===== Texte source =====

Pour ce faire, ils sont prêts à tout pour se remplir les poches et les panses. C’est plus la politique du tube digestif qu’autre chose. Et tout cela sent bien évidemment de la pourriture. Mais à qui la faute si on en est arrivé là ?

Comme on l’entend souvent dans les bars, maquis et autres gargotes où certains Burkinabè ont l’habitude de refaire le monde, c’est toujours la même rengaine. Les hommes politiques sont chargés de tous les péchés d’Israël. Tout le monde ou presque les accuse d’avoir perverti les valeurs, vendu le pays ou encore de l’avoir pillé. Mais très peu de gens savent vraiment reconnaître leur responsabilité dans la situation de pourriture à laquelle ils assistent aussi cruellement que passivement. Et pourtant, c’est parce ces politiciens présumés indignes prétendent parler et agir au nom du peuple burkinabè qu’ils jouent le rôle qui est le leur actuellement. Si un groupe de citoyens pense qu’ils ne font pas bien leur boulot, il n’a qu’à les dénoncer publiquement et s’organiser avec d’autres pour les sanctionner aux élections. Hélas ! C’est ce qui manque le plus au Faso. Tout le monde accuse et condamne, mais personne n’ose prendre effectivement ses responsabilités individuellement et/ou collectivement pour faire changer les choses.

Les aberrations les plus criardes sont à chercher du côté des partis politiques. A y voir de près, la plupart de ceux qui sont supposés y militer y vont plus pour des intérêts bassement matériels que pour défendre un idéal. Ce qui les intéresse, c’est l’avantage immédiat. Aussi n’hésitent-ils pas à monnayer leur militantisme contre des postes, des promotions sociales ou encore des espèces sonnantes et trébuchantes. Le hic dans ce marché inique, c’est que ces gens se soucient très peu de comment les responsables de leurs partis se débrouillent pour satisfaire leurs désirs. Même si ceux-ci doivent pactiser avec le diable, ils s’en foutent rondement. Pourvu que leurs intérêts soient préservés.

===== Données fournies =====

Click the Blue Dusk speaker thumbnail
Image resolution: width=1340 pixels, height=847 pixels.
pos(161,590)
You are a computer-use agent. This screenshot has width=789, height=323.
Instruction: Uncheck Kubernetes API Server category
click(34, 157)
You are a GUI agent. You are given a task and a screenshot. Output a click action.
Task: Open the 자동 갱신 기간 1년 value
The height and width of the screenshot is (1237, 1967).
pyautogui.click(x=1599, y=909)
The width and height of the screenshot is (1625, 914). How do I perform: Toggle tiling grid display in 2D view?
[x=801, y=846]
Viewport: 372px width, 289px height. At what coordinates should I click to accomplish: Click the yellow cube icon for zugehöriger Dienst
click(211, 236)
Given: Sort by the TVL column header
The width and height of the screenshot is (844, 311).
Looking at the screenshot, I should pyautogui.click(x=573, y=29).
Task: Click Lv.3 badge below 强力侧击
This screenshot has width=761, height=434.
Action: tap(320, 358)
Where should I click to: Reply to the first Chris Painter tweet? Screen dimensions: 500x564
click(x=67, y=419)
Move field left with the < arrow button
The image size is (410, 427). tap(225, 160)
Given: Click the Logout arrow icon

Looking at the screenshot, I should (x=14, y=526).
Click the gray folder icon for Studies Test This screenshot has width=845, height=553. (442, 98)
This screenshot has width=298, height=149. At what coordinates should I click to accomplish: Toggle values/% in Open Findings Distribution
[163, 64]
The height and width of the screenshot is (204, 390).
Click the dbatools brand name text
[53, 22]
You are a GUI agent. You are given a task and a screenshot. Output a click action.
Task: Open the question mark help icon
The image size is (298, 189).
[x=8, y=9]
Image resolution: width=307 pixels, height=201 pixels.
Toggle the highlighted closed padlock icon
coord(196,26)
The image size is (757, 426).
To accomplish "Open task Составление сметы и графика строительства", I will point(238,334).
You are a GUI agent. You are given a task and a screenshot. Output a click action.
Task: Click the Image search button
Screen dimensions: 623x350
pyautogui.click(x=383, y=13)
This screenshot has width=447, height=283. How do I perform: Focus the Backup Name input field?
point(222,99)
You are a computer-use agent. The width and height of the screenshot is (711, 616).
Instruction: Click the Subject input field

=====

◆ Exercice court A:
Recopiez le passage du texte sur la vie politique burkinabè qui commence à « Pour ce faire, ils » et s'achève à « est arrivé là ? », en y substituant « la politique du ventre » à « la politique du tube digestif ».
◆ Exercice court B:
Prolongez le texte sur la vie politique burkinabè à partir de sa dernière phrase.

◆ Résultat obtenu A:
Pour ce faire, ils sont prêts à tout pour se remplir les poches et les panses. C’est plus la politique du ventre qu’autre chose. Et tout cela sent bien évidemment de la pourriture. Mais à qui la faute si on en est arrivé là ?

◆ Résultat obtenu B:
Il n’est pas inutile de rappeler que la grande majorité des militants des partis politiques se soucient très peu d’honorer leurs cotisations. C’est d’ailleurs le cadet de leur souci que d’assurer à leur formation politique un fonctionnement économiquement autonome. Ils préfèrent en faire plutôt une vache à lait, même si cette vache doit se livrer à toutes les compromissions et prostitutions possibles. Aussi caricaturale que cela puisse paraître, cette image est malheureusement celle que donne le militantisme politique au Faso. C’est le clientélisme et le marchandage permanent. N’avons-nous pas finalement les partis politiques et les politiciens que nous méritons ?

Comme on peut le voir, il est difficile, voire impossible, de voir émerger, dans ces conditions, des citoyens convaincus et engagés pour une cause. Ceci explique certainement le peu d’engouement et d’intérêt pour les partis politiques dits de l’opposition. Chacun préfère « sécher son habit là où le soleil brille », une boutade très usitée en Côte d’Ivoire pour parler de ceux qui ne militent qu’au gré de leurs intérêts du moment. N’est-ce pas parce que la majorité des gens est attirée par le « parapluie atomique » que miroite le parti au pouvoir qu’on est arrivé à ce déséquilibre politique qui a tué tous les enjeux électoraux ? Comment peut-on espérer réaliser l’alternance si une seule formation politique, notamment le giga-parti au pouvoir, continue de planer sur tous les autres au propre comme au figuré ?
Force est également de reconnaître que ce n’est pas dans la dispersion des forces que les partis politiques dits de l’opposition pourront offrir une alternative crédible à ceux qui cherchent à s’engager sans arrière-pensée.

Il est évident que lorsque chacun des soi-disant leaders de l’opposition s’accroche mordicus à son tabouret de « président » au lieu de se fondre dans un mouvement plus viable, il joue absolument le jeu du parti au pouvoir, qui apparaît ainsi comme indéboulonnable. Lorsque le dirigeant d’un parti politique d’opposition n’ayant même pas assez de militants pour remplir une cabine téléphonique tient malgré tout à se faire voir, il est aussi condamnable que les politiciens de l’autre bord qui font étalage de leurs costumes et de leurs cravates. Tout cela n’est que pourriture.
Tout compte fait, chacun a sa part de responsabilité dans la situation de putréfaction politique et morale que connaît le Faso. Pour rendre à l’activité politique ses lettres de noblesse, l’Administration publique gagnerait également à imposer un minimum de cahier de charges aux responsables de partis politiques.

Est-il concevable que l’on continue de laisser créer des partis politiques au hasard, et surtout que l’Etat continue à distribuer des subventions à des groupuscules d’opportunistes qui ne peuvent même pas rendre compte du nombre réel de militants en règle qu’ils ont ? Pourquoi ne pas exiger de chaque parti politique qui se veut sérieux de justifier d’au moins 30 000 militants à l’instar du nombre de signature que le Constitution recommande à un citoyen ou à un groupe de citoyens pour porter l’initiative d’une pétition ? Sans être nécessairement discriminatoire, cette mesure pourrait avoir l’air d’assainir, un tant soit peu, la faune politique, et éliminer quelque peu cette “pourriture” qui semble avoir atteint des proportions désormais insupportables.